**QUOTED TEXT**
# Sample length in Omnisphere?



## Studio E (Oct 3, 2020)

Is there a sample length limit in Omnisphere? I'm sampling a bunch of stuff, but I don't know on things like pads or anything that has infinite sustain, how to deal with that before importing to Omni. Do you just pick a length that you think will work for most people and then if it runs out, it runs out? It's my assumption that samples in Omni are just sort of, you get what you put in, and that's it, like no sample editing/looping, etc. Am I correct on that?


----------



## BWA (Oct 3, 2020)

You're correct that you can't edit loops or the sample in Omni. If you use an editor that embeds loops into the audio, your soundsources will playback with loops. I'm not sure there's a limit on sample size. If i remember correctly, for fun i imported a 13 minute track and it worked.


----------



## Studio E (Oct 3, 2020)

**COMPLETE THE FOLLOWING**
**1.** Retype the stretch of the Omnisphere sample-length thread from "## BWA (Oct" through "and it worked.".
**2.** Continue the forum thread about sample length in Omnisphere from the point where it stops.

**EXTRACTED MATERIAL**
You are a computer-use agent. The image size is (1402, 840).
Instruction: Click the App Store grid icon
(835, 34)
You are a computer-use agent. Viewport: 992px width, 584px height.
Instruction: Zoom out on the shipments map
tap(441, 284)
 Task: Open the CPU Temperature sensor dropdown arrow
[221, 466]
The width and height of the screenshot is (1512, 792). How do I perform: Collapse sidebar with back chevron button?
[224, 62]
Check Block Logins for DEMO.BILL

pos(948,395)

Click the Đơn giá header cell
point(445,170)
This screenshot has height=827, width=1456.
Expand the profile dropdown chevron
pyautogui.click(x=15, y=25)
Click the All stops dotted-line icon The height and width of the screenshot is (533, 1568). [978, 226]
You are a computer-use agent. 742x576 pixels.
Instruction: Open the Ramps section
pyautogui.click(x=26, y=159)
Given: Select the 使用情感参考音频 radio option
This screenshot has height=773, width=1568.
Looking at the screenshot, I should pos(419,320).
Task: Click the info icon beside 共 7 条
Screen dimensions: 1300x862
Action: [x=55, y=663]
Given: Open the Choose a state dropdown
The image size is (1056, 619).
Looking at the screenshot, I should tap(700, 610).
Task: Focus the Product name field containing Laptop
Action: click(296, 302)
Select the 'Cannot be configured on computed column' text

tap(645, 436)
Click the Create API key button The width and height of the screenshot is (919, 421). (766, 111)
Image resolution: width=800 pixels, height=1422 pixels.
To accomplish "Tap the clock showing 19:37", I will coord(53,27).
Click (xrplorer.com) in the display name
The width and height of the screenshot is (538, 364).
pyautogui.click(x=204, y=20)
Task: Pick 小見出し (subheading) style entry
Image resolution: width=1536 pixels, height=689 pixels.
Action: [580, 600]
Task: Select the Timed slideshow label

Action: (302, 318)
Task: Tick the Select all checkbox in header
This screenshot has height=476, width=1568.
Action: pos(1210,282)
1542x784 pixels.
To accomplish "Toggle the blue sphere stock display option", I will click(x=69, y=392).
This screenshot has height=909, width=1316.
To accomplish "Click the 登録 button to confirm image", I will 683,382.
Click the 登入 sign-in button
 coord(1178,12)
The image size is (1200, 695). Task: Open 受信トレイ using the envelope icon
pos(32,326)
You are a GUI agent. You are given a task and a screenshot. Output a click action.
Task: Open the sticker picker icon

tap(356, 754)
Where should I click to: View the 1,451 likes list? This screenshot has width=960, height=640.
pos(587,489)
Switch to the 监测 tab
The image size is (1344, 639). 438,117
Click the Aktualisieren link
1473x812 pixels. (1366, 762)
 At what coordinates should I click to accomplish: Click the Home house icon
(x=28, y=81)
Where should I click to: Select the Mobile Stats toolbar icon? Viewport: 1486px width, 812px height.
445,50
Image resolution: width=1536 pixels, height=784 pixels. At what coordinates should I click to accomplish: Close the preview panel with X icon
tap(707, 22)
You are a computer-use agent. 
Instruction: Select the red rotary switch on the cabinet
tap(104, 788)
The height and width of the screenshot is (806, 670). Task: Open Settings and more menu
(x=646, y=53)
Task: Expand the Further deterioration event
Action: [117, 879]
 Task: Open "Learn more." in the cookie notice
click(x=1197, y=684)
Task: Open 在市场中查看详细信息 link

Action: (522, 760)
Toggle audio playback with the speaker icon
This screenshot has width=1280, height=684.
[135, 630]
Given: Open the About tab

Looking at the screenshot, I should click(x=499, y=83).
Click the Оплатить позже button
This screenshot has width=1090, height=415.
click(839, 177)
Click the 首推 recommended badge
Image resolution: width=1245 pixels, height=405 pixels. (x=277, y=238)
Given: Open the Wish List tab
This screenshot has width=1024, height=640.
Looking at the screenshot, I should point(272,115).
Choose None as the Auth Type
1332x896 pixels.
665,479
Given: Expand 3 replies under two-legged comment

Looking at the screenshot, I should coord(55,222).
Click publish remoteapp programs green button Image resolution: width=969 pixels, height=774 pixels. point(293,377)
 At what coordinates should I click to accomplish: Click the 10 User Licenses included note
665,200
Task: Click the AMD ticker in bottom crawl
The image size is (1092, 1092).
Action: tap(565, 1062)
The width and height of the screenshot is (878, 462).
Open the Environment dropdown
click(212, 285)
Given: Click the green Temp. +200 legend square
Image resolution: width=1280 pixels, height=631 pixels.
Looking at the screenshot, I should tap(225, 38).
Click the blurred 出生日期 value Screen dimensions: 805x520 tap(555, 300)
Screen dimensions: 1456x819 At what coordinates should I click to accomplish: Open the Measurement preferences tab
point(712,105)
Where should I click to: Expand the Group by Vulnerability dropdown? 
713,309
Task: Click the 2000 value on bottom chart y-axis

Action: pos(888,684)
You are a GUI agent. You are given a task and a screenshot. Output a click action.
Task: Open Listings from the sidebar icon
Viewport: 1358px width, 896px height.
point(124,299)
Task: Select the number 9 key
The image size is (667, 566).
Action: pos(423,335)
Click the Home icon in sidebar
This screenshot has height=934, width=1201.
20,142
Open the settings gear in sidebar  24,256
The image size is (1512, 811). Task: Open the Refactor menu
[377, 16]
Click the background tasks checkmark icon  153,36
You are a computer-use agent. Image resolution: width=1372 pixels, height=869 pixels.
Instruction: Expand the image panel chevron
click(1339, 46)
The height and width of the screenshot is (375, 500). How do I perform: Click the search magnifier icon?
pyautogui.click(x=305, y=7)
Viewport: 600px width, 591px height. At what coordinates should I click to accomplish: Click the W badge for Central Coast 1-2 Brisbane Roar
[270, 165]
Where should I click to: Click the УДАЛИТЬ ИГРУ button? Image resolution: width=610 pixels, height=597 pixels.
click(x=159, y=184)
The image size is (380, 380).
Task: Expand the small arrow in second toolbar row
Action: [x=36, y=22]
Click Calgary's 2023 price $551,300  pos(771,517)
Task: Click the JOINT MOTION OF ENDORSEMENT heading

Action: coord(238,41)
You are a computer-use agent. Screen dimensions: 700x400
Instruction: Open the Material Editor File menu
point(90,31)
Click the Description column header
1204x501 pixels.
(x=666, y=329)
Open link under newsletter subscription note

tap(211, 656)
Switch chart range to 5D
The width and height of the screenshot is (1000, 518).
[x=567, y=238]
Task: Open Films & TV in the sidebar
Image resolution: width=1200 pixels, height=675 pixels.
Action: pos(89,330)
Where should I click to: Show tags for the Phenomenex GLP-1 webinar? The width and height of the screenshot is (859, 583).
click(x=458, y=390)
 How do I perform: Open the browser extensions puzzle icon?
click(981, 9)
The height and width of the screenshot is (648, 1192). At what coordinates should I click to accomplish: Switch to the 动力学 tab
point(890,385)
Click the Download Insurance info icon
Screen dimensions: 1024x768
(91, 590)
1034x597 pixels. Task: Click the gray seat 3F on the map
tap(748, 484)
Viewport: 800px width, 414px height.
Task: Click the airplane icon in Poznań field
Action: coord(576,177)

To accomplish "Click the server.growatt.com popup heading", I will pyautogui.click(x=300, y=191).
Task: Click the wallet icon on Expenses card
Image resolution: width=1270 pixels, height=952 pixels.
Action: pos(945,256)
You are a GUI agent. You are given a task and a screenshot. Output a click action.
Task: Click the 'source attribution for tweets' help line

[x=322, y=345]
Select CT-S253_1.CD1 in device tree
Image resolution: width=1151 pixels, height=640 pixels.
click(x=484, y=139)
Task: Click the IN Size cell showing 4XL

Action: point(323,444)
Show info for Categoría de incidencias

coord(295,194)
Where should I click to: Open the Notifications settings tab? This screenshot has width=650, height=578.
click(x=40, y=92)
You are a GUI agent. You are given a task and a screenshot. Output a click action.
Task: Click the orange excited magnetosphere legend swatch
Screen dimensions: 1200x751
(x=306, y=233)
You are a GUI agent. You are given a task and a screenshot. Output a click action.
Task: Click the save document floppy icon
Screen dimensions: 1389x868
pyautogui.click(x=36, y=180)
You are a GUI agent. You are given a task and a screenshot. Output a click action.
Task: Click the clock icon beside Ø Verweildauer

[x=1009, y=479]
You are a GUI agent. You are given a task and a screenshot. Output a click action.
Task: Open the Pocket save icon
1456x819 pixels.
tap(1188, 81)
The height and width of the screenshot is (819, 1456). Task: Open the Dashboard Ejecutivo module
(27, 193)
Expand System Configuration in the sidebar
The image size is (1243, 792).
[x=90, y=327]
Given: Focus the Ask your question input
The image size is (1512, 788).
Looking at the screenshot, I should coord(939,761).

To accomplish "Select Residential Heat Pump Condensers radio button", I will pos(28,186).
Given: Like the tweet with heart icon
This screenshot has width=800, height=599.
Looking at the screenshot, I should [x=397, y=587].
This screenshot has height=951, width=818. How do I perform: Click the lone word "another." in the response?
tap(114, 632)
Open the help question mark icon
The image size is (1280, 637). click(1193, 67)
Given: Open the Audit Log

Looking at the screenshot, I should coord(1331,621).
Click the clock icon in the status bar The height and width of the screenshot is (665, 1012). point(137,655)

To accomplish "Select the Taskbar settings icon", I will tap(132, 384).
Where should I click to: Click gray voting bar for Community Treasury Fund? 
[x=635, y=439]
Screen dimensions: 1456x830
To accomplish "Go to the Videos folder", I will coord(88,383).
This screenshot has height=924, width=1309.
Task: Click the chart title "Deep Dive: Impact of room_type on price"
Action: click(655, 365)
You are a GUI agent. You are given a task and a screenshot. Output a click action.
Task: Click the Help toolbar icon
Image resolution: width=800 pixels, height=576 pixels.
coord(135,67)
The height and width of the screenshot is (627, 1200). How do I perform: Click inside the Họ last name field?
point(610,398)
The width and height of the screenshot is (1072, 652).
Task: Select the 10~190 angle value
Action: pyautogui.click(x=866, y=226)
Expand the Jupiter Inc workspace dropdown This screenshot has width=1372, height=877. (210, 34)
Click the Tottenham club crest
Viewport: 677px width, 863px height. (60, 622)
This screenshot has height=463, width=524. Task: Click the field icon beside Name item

**ANSWERS FOR THE TASKS**
**1.**
## BWA (Oct 3, 2020)

You're correct that you can't edit loops or the sample in Omni. If you use an editor that embeds loops into the audio, your soundsources will playback with loops. I'm not sure there's a limit on sample size. If i remember correctly, for fun i imported a 13 minute track and it worked.

**2.**
BWA said:


> You're correct that you can't edit loops or the sample in Omni. If you use an editor that embeds loops into the audio, your soundsources will playback with loops. I'm not sure there's a limit on sample size. If i remember correctly, for fun i imported a 13 minute track and it worked.



Oh ok, so just to show how far out of the loop (no pun intended) I am, what kind of editor would that be?


----------



## BWA (Oct 3, 2020)

Studio E said:


> Oh ok, so just to show how far out of the loop (no pun intended) I am, what kind of editor would that be?


Wavelab, DSP-Quattro, anything like these. I think Spectrasonics lists a few in their faqs.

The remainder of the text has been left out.